Article ID: DA360 | By: Scott Klusendorf
The following is an excerpt from an article found in theChristian Research Journal, Volume 27, Number 1, by Scott Klusendorf. To view the full article, follow the link below the excerpt.
Exodus 21:22–25 is a favorite of abortion advocates, though it does little to bolster their case. The passage reads in the nasb as follows: “And if men struggle with each other and strike a woman with child so that she has a miscarriage [“gives birth prematurely” in nasb 1995 update], yet there is no further injury, he shall surely be fined as the woman’s husband may demand of him; and he shall pay as the judges decide. But if there is any further injury, then you shall appoint as a penalty life for life, eye for eye, tooth for tooth, hand for hand, foot for foot, burn for burn, wound for wound, bruise for bruise.” Abortion advocates argue that this Scripture proves the unborn are not fully human because the penalty for accidentally killing a fetus is less than the penalty for killing its mother.
This argument, however, is flawed on several counts. First, assuming for the sake of argument that the pro-abortion interpretation of this passage is correct (i.e., that the unborn’s death is treated differently from the mother’s), it still does not follow that the unborn are not fully human. The preceding verses (21:20–21) present a situation where a master unintentionally kills his slave and escapes with no penalty at all (the lack of intent being proven by the interval between the blow and the death), and yet it hardly follows that Scripture considers the slave less than human.
Second, this passage does not even remotely suggest that a woman can willfully kill her unborn child through elective abortion. Nothing in the context supports this claim. At best, the text assigns a lesser penalty for accidentally killing a fetus than for accidentally killing its mother. It simply does not follow from this that a woman may deliberately kill her child through abortion.

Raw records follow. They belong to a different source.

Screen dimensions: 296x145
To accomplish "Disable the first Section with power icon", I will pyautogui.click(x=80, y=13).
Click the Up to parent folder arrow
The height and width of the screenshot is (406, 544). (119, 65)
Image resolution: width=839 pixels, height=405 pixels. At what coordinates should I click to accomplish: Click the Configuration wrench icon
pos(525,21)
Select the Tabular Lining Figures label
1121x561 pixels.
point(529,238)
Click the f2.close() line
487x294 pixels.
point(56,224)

Third, the pro-abortion interpretation of this passage (that a lesser penalty applies for accidental fetal death) is highly questionable. When read in the original Hebrew, the passage seems to convey that both the mother and the child are covered by the lex talionis — the law of retribution. According to Hebrew scholar Gleason Archer, “There is no second class status attached to the fetus under this [lex talionis] rule. The fetus is just as valuable as the mother.”27
Taken together, the cultural, exegetical, philosophical, and scientific considerations we’ve examined prove that the Bible need not explicitly say elective abortion is wrong before we can know it is wrong. Although the Bible does not say “Thou shalt not abort,” it does prohibit the unjust taking of human life, which applies to the unborn as it does to other humans.